Der nördliche Teil der städtischen Parkanlage vor der Pfingstkirche ist ein Kinderspielplatz. Ich höre das Rufen der Kinder noch, sie sind nicht mehr zu sehen, von der blauschwarzen Dunkelheit des Abends schon eingehüllt. Sie liegen mir fern wie meine eigene Jugend. Ist meine Vergangenheit, ist also mein ganzes bisheriges Leben, eine Illustration meiner Gegenwart? Sehr intensiv ist meine Beziehung zu dem Menschen, der ich früher war, nicht mehr. Dass ich jetzt, im beginnenden Alter in einer Stadt lebe, die um so viel vollständiger ist als das Berlin, in dem ich die 30 Jahre zuvor verbrachte, gestattet es mir manchmal, mich als einen erneuerten Menschen anzusehen. Wenn es die Mauer bis zu meinem Lebensende gegeben hätte, hätte ich mein Leben in Westberlin beschlossen und hätte nicht das Gefühl gehabt, etwas zu vermissen. Ich hätte mich mit einem Teil zufriedengegeben, hätte nicht gewusst, dass es das Ganze gibt.

„Ach, wenn ich daran denke…“, sagt jetzt die Frau am Nachbartisch zu dem Wirt, und es klingt wie: Ein Glück, dass ich die Vergangenheit hinter mir habe.
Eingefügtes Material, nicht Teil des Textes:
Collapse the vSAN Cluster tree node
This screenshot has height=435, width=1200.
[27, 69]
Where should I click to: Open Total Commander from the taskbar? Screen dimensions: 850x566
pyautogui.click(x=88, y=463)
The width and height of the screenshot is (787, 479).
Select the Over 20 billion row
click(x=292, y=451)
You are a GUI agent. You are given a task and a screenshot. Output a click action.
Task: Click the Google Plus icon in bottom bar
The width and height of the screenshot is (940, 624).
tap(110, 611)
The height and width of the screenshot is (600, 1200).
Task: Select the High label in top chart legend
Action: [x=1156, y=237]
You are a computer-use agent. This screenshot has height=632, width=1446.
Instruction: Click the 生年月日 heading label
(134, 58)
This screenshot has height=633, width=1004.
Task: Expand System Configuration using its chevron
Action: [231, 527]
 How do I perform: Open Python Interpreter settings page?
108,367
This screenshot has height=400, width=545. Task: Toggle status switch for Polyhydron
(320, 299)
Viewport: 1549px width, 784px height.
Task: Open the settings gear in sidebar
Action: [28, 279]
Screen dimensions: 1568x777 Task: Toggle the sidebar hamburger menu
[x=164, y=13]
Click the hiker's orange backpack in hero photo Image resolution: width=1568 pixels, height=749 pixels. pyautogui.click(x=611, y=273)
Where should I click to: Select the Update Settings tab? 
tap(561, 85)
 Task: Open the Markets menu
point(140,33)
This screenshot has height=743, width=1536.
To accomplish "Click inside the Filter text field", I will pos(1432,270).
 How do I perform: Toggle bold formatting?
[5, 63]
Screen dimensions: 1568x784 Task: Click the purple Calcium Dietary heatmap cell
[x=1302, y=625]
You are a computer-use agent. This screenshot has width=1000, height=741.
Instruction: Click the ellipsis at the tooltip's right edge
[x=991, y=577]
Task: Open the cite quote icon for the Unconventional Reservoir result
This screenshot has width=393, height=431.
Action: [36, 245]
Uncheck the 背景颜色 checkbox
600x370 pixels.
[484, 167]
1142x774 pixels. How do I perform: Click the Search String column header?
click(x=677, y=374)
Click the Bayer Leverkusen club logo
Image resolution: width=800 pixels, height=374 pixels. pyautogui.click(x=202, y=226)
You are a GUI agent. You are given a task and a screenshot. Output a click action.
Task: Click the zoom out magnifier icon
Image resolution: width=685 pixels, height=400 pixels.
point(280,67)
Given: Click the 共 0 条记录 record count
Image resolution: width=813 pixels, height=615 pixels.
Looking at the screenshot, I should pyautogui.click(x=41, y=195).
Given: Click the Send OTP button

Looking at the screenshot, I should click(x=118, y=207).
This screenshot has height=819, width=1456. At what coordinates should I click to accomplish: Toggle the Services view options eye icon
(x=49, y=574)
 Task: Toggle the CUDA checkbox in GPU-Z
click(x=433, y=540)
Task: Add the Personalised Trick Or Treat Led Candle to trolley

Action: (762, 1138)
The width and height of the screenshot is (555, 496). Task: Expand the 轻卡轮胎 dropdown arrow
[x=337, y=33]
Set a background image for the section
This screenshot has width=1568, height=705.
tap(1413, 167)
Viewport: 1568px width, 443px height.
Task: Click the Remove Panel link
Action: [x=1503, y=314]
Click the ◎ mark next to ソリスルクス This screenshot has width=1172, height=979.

Die Vergangenheit ist keine Illustration der Gegenwart. Manchmal ist sie aber der Katalog der Irrtümer, an denen die Gegenwart zu tragen oder die sie – im besten Falle – einfach hinter sich hat. Ich gehe hinüber zur Straßenbahn, die mich aber nur bis zum Bersarinplatz bringt, ab dort Ersatzverkehr.
Die gehobene Petersburger-Platz-Stimmung wirkt noch nach in mir. In dem Wort: „Ersatzverkehr“ höre ich vorwiegend die Verheißung: Der Ersatzverkehr überbrückt eine Zeit, die vorübergehen wird; wenn sie vorbei ist, werden Veränderungen eingetreten sein. Veränderungen zum Besseren. Wenn man dann noch dieselben Beurteilungsmaßstäbe hat. Als es über die Warschauer und dann über die Oberbaumbrücke geht, kann ich nicht verstehen, dass es seinerzeit Menschen gegeben hat, die die Straßen an dieser Stelle gerne geschlossen gehalten hätten.